A collection of photographs that depict the myth and the enigma of all the waters known to our world.
A visual sonnet flowing from the poetry of the ocean, to the music of the seas.
These are painterly verses that are recited as an ode to its elegance and greatness.,br> The silent whispers under the light of darkness and the rhythmic dance to the breath of the wind.

This is an artist’s tribute to the spirit of water expressed to quench the soul.

Perfumed Waters is a selection of images from Simon O’Dwyers world project, photographing the rhythms of ocean and water that began two years ago.
After his successful exhibition ‘White Side of the Moon’ (exhibited in 2003 at Blender Gallery) which incorporated his favourite and most photographed subject, the Great Ocean Road in Victoria, O’Dwyer has venture forward to the Philippines and New Zealand, following the waters to create a series of romantic works that move below the sea line.
Using the silent light of the moon, O’Dwyer converses along the silver trails in lands that have no time. Arriving at the edges of ancient cliffs, O’Dwyer shows you the small pleasures of his solitude before transcending under the waters where the line between reality and myth blurs and the mermaid is born.
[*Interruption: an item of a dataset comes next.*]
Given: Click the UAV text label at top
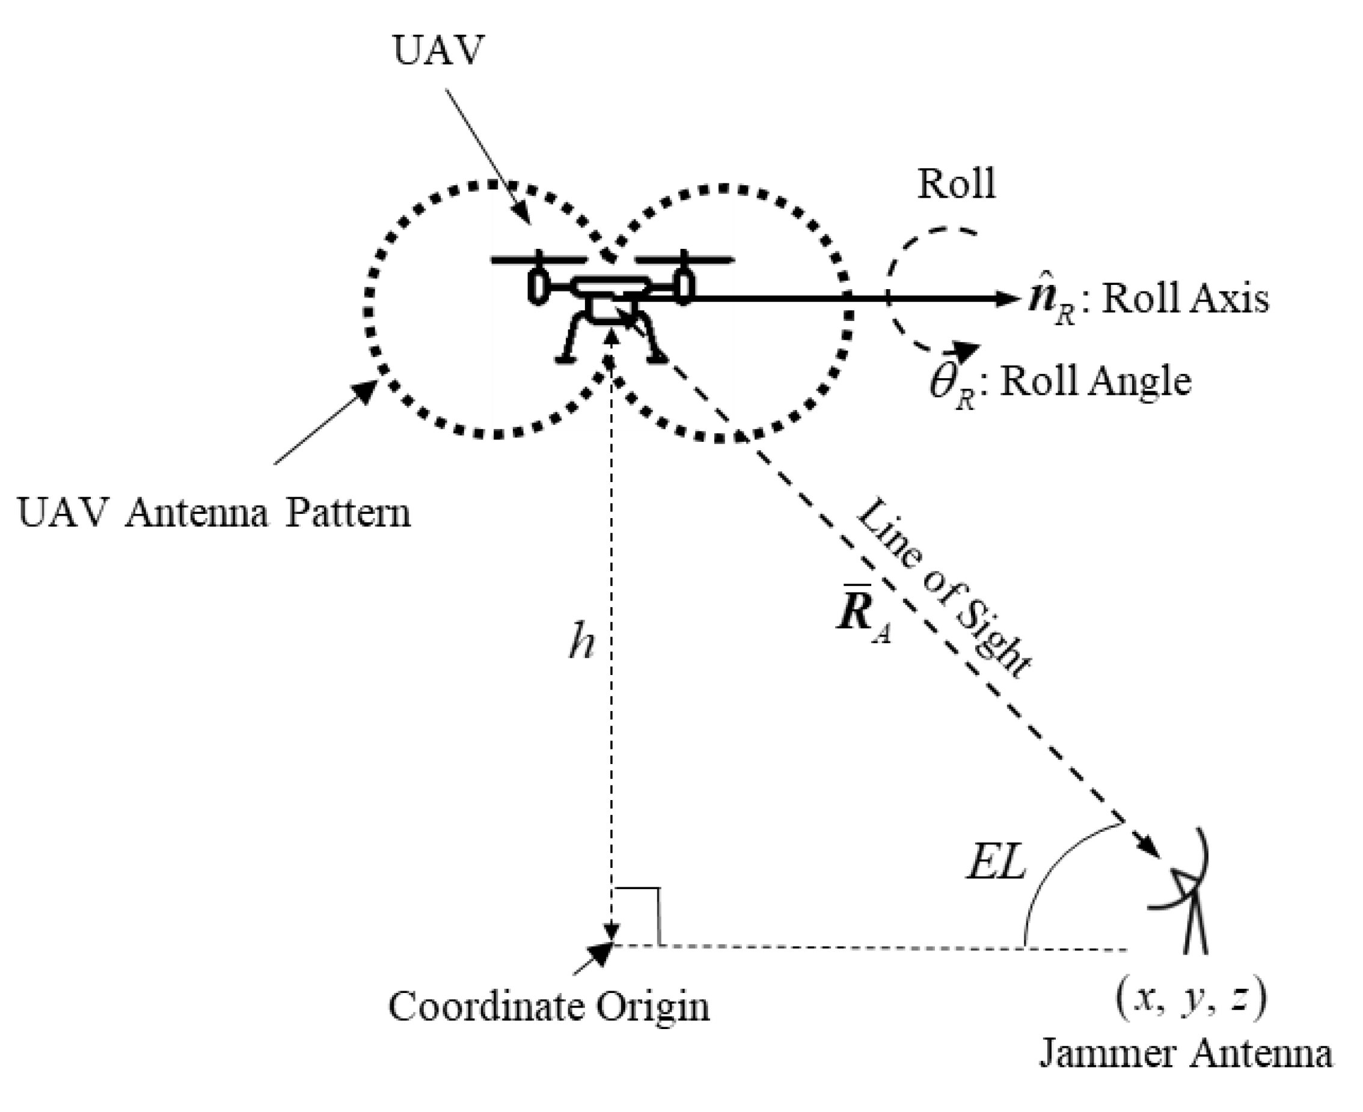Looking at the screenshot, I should click(x=437, y=50).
Through these songs, O’Dwyer sings the verses of the mystery, beauty and power he sees in the woman, and his greatest love, the ocean.

Each image is uniquely created from a truth that is difficult to find in exhibitions these days.
The truth of an artist.
Photographs that enable the viewer to either hurt or smile, has a power that can only come from honesty and the ability to transform their own feelings into an image that can communicate.
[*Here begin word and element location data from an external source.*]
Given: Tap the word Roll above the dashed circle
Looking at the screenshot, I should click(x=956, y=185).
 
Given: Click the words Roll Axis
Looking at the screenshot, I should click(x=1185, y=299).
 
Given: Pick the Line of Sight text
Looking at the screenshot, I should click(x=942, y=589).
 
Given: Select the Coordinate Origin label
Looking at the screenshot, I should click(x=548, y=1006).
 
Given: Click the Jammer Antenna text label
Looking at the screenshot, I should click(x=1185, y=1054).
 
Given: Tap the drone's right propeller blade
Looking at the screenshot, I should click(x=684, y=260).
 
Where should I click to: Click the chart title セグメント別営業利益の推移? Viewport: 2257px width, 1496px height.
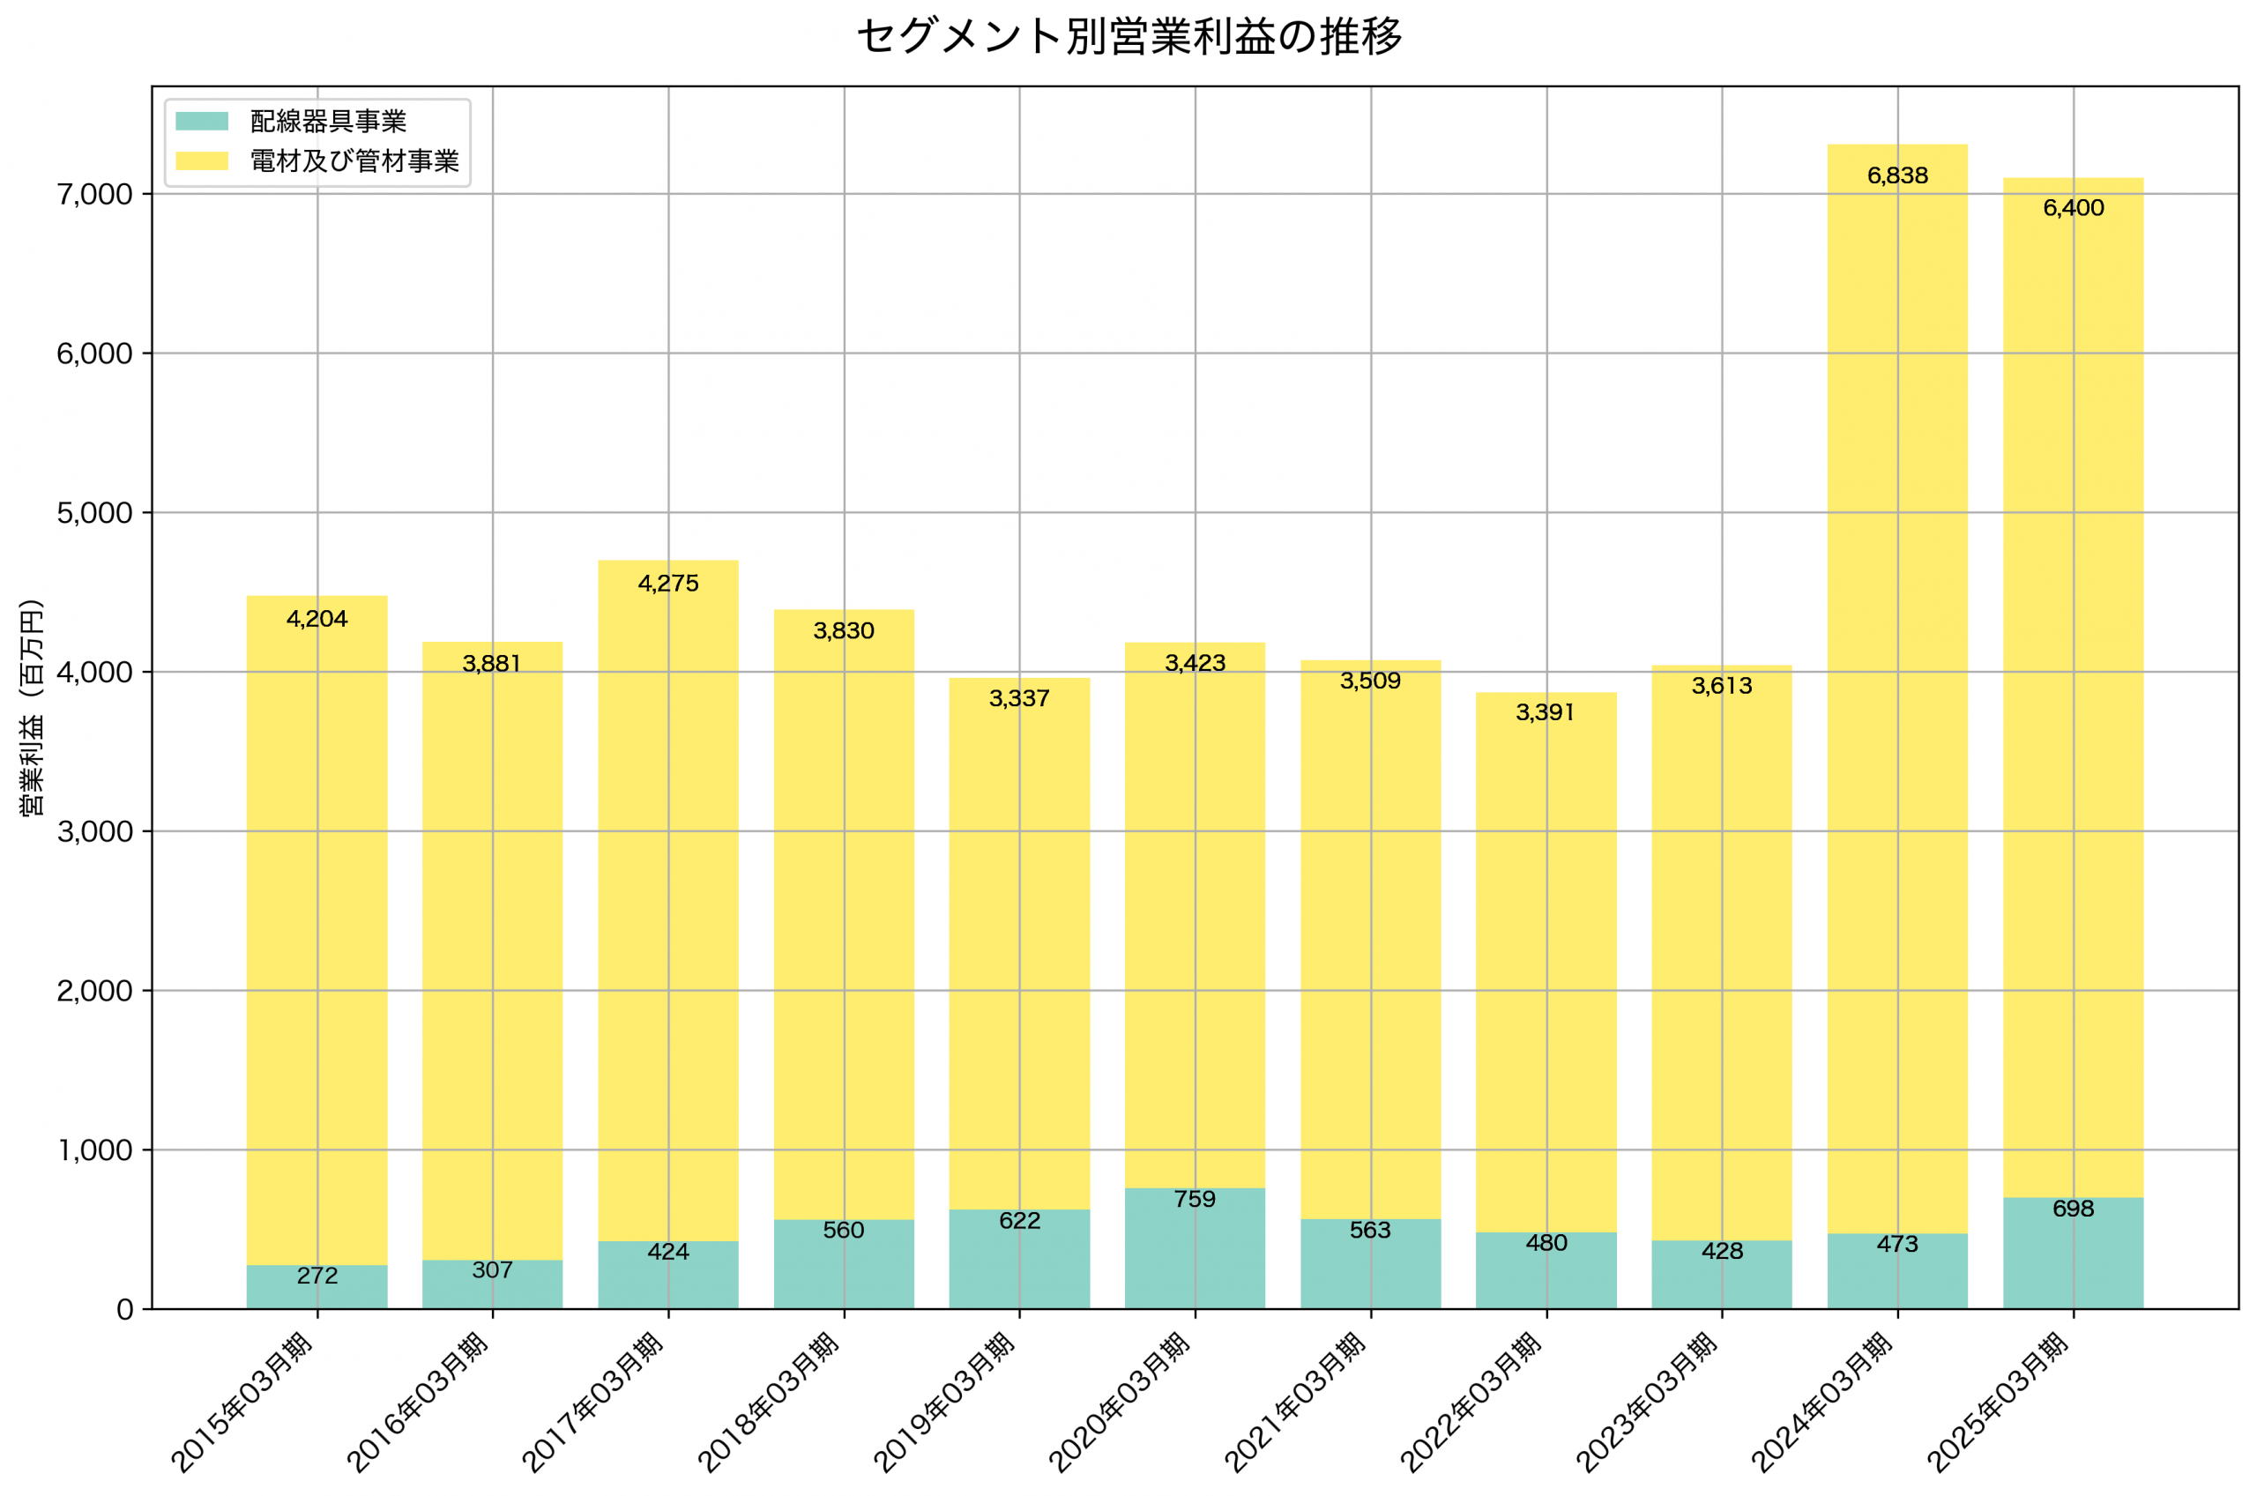click(1128, 37)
Under the water, the photographs communicate love, passion, pain, sensuality and a deep affection for the woman.
As senior photographer for The Age, Simon O’Dwyer was a finalist in the 2003 Walkley Awards in the categories of News Photography and Best Photo Essay and received a commendation for best use of the media for “Firestorm”, his two month documentation of the Victorian bushfires.
From the jungles of Cambodia to Afghanistan during the war on terror, S11 riots, to the changing faces of our most prominent politicians.
For over a decade O’Dwyer has been amidst the forefront of Australian photojournalism, documenting the everflow of changing humanity that our world is faced with today. At the age of 34 O’Dwyer has participated and witnessed more in the last 10 years than most people see in a lifetime.
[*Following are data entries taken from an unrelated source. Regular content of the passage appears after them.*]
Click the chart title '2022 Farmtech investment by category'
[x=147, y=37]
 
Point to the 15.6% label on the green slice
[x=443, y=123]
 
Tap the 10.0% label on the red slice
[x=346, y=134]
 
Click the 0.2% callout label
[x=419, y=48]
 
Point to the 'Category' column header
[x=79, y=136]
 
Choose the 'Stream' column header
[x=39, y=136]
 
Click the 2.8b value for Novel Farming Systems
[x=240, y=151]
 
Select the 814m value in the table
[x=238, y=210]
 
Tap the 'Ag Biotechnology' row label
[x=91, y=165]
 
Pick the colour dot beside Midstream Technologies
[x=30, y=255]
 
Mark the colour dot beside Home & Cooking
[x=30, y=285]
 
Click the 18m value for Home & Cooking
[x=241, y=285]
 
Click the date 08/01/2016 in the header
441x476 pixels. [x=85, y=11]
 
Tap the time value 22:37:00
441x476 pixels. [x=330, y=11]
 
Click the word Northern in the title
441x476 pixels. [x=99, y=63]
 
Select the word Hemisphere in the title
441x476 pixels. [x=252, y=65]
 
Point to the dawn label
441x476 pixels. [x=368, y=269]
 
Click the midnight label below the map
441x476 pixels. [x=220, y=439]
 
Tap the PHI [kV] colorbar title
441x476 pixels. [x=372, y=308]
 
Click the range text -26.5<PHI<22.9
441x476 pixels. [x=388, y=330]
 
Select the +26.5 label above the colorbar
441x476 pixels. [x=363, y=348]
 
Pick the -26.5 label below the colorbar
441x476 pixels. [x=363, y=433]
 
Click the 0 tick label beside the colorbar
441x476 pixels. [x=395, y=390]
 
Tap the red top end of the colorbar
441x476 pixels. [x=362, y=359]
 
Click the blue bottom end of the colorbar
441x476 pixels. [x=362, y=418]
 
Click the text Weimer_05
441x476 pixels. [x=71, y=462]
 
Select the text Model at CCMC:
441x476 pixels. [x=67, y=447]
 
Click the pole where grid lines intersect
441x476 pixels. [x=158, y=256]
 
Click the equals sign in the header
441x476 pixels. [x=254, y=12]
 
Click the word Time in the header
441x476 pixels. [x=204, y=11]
“Photography has taken me on a journey of the unknown. A new path, a new beginning as each day forms. My camera allows the doors of a stranger’s inner sanctum to be opened and explored, in order for me to tell their story and document their truth.”

Life is an intimate trail of stories as if reading one continuous novel. Each chapter uniquely individual which comes together to tell a story of a larger life.
“I have photographed the beauty of babies being born, to hearing the last breaths of dying men. Life is a mystery. What I see everyday is a privilege. It encompasses the whole spectrum of the human condition.”
In 2003, the “Firestorm”, images were shown at the National Gallery of Victoria and in the Leica Awards Exhibition, exhibited at the Center of Contemporary Photography, Melbourne, Photo-Technica Gallery, Sydney and Blender Gallery for the prestigious Walkley Award Finalist Exhibition.

O’Dwyers’s images practise a medium that lives and breathes within the boundaries of four corners, a language that is slick in composition, rich in mood and texture, close and personal, immediately powerful, yet is equally long and distant and amazingly subtle, that allows the viewer to wander and explore but most importantly, feel.